Sayangnya selepas babak awal yang mengikat kuat, Silberman seolah bingung mesti berbuat apa. Jika first act melempar pertanyaan sementara third act memberi jawaban, maka second act jadi proses menguraikan pertanyaan itu. Kalau diibaratkan ujian matematika, film bukan berbentuk pilihan ganda, melainkan esai, di mana proses mendapatkan jawaban mesti disertakan. 

Naskah milik Silberman luput melakukan itu. Daripada mengeksplorasi, ia tampil stagnan, hanya bergantung pada pengulangan momen-momen sureal yang mengisi mimpi Alice. Pengarahan Wilde menawarkan barisan visual cantik, musik gubahan John Powell memberi nuansa haunting yang unik (somehow it sounds "feminine"), namun repetisi melemahkan dampaknya setelah beberapa saat. Babak kedua Don't Worry Darling serupa protagonisnya. Kebingungan, hilang arah. 

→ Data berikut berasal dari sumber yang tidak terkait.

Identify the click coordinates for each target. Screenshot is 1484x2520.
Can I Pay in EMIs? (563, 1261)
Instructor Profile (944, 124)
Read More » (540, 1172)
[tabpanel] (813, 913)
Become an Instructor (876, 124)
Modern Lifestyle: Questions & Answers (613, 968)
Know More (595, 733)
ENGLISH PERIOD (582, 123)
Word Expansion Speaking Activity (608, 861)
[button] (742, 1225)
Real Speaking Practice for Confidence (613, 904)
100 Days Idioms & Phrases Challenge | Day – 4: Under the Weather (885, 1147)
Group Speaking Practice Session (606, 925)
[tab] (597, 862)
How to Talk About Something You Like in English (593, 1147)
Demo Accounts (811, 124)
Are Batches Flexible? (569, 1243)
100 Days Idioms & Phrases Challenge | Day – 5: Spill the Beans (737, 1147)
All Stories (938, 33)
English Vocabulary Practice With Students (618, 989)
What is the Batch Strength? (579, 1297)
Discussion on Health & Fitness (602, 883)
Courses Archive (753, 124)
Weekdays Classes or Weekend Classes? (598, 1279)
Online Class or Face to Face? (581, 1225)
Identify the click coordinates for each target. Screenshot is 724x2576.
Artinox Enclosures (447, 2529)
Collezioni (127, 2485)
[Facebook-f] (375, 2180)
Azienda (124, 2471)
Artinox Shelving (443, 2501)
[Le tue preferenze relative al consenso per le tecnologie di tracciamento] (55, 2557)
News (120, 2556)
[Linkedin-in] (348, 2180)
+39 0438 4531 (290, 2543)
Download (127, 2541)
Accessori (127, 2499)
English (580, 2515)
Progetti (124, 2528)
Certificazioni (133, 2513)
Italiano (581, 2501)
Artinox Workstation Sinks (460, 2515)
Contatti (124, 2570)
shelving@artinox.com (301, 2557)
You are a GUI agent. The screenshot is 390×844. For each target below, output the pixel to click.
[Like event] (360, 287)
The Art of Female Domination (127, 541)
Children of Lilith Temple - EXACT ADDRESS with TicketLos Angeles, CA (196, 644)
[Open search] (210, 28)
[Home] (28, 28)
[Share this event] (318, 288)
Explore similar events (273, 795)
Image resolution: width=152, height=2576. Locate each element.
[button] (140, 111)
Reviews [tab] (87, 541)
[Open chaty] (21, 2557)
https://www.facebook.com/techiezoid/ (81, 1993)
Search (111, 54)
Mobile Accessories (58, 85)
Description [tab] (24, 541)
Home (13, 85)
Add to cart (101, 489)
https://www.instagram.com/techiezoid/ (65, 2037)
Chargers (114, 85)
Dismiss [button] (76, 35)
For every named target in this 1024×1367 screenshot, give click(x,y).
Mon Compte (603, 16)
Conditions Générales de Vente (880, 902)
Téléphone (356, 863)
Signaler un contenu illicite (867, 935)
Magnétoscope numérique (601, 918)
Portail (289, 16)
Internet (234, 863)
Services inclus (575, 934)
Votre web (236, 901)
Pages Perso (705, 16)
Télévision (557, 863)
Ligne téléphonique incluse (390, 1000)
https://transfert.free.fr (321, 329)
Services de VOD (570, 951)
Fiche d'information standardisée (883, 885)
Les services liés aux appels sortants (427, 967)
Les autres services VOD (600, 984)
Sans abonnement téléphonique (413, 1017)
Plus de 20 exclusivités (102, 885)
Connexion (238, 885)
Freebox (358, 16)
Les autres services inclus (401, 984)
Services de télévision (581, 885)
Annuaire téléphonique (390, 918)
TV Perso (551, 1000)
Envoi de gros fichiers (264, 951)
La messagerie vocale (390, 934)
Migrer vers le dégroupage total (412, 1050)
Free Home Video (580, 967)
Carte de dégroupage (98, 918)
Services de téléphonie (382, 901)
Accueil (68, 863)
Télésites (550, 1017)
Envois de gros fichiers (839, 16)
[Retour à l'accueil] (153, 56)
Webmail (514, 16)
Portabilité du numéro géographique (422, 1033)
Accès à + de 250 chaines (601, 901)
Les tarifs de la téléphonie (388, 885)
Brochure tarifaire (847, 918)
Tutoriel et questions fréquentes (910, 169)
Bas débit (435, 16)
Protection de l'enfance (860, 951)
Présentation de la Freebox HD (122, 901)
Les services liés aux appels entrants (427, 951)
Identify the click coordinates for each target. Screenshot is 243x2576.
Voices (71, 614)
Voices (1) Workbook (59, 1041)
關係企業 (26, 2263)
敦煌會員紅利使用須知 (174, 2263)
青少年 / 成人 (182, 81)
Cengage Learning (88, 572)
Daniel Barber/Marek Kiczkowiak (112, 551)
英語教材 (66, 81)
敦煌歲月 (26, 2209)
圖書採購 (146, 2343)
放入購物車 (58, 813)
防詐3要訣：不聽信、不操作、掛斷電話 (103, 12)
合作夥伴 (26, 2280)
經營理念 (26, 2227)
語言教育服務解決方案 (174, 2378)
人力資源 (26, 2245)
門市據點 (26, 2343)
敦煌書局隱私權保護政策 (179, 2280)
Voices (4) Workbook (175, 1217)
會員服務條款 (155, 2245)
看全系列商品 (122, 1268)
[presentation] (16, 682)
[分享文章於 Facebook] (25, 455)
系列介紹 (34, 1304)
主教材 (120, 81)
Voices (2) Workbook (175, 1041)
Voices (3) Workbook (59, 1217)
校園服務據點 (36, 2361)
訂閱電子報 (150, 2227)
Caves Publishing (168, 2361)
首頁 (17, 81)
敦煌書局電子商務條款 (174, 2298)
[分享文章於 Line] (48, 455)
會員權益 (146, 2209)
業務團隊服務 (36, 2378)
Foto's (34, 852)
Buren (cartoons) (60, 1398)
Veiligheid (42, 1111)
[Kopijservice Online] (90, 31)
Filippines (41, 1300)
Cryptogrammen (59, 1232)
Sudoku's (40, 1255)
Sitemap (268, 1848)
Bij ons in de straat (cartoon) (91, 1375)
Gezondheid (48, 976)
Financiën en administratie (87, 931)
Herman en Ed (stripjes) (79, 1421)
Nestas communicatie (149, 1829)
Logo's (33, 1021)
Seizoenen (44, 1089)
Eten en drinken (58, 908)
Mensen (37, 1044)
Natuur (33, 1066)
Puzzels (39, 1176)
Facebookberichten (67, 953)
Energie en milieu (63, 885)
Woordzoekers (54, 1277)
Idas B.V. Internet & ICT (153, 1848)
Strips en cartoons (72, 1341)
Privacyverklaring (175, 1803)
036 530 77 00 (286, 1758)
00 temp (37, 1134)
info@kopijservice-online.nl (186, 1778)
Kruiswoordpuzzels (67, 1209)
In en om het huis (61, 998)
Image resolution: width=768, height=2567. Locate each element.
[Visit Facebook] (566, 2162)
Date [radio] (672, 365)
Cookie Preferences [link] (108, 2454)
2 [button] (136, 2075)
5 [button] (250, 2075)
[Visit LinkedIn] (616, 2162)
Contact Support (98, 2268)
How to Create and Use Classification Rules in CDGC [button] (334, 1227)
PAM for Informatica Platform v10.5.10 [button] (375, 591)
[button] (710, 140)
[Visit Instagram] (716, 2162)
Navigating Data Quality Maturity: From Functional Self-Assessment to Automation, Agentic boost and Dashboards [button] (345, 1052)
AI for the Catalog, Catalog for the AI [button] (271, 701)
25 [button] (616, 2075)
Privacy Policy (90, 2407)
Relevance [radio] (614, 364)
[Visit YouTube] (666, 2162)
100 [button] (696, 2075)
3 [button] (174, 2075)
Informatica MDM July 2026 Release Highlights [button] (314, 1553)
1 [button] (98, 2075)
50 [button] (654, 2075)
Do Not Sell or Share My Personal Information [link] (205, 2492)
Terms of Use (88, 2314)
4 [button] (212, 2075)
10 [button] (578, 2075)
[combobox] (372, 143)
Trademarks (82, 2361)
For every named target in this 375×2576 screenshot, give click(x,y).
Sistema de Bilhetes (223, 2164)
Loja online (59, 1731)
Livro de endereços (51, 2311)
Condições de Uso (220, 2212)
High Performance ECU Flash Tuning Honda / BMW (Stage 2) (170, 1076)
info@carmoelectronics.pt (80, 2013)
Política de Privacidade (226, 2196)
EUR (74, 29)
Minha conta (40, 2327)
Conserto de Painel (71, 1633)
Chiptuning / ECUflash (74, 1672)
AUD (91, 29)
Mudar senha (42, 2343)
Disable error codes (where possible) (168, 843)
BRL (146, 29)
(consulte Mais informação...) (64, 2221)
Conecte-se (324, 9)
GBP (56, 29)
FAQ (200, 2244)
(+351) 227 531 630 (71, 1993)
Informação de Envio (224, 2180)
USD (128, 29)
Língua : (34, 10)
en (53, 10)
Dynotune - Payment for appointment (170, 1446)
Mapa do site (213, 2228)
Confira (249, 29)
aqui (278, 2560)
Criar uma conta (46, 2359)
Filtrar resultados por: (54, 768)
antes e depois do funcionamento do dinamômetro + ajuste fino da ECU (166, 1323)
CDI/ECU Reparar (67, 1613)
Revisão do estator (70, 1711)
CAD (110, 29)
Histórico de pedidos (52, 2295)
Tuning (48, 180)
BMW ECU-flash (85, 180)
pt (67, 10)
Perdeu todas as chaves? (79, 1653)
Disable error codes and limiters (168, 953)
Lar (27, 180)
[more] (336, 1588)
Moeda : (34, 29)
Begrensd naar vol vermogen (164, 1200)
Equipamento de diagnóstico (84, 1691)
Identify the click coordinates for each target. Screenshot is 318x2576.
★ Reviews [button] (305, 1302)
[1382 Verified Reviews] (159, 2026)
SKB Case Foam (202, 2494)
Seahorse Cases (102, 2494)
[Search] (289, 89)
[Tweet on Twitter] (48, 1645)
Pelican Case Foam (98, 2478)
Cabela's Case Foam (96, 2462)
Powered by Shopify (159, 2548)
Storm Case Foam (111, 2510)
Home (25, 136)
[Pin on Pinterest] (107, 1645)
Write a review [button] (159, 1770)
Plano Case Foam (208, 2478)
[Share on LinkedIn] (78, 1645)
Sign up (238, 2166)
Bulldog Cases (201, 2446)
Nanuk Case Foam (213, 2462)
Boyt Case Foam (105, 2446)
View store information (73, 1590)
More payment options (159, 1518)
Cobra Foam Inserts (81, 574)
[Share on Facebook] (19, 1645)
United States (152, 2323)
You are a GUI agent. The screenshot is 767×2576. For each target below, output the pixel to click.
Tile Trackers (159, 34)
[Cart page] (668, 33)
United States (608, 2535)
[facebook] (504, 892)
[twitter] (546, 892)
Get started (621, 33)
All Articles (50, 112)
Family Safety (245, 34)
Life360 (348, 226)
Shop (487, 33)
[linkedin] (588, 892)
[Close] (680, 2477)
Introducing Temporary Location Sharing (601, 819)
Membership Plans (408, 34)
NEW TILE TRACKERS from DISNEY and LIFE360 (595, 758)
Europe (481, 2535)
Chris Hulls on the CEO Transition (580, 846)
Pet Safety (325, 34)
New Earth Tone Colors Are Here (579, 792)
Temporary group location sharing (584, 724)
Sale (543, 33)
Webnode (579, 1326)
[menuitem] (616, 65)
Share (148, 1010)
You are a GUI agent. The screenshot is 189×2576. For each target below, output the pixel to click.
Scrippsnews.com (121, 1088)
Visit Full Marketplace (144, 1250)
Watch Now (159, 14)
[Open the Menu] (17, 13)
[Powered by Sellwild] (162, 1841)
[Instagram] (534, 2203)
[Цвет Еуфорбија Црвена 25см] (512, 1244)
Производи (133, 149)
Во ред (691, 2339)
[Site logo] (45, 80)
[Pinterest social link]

Bakal makin melelahkan andai bukan karena jajaran pemainnya. Di depan kamera, Wilde tampil mengigit; Pine mulus memerankan antagonis; Gemma Chan sebagai Shelley, istri Frank, mencuri perhatian; Styles meski tanpa kedalaman mumpuni, tak seburuk anggapan banyak orang. Tapi Pugh tetaplah penampil terbaik. Tatkala babak kedua membangkitkan kantuk, Pugh seperti percikan air yang terus membuat penonton terjaga. 

Untunglah klimaksnya jadi ajang pembuktian bagi Wilde (yang rumornya akan menyutradarai Spider-Woman) mengarahkan spektakel. Kebut-kebutan di padang gurun adalah contoh geberan aksi oldskul yang mengedepankan permainan kamera alih-alih eksploitasi CGI, pun sinematografi megah garapan Matthew Libatique menghadirkan alasan untuk menonton filmnya di layar sebesar mungkin. 

Don't Worry Darling memang inkonsisten, tapi begitu kisahnya berakhir, pesan yang dibawa terpampang jelas. Latar ala Amerika era 50-an dipakai, sebab masa itu kerap dipandang layaknya utopia. Kehidupan damai, finansial terjaga, suami bekerja di kantor, istri mendukung di rumah. Istri tidak perlu tahu detail pekerjaan sang suami, sebab tugas mereka adalah "mendukung". Sewaktu pria punya "identitas ganda", yakni sebagai suami penyokong finansial dan sebagai dirinya (individu), identitas wanita sebatas "pendukung suami", tidak eksis sebagai individu yang berdiri sendiri. 

2 komentar :

Comment Page:
Anonim mengatakan...

please, pengen banget masuk ke dunia Don't Worry Darling....

Anonim mengatakan...

"Darling, I'm with you all the time / Can't you see I long to be / With you all the time?"....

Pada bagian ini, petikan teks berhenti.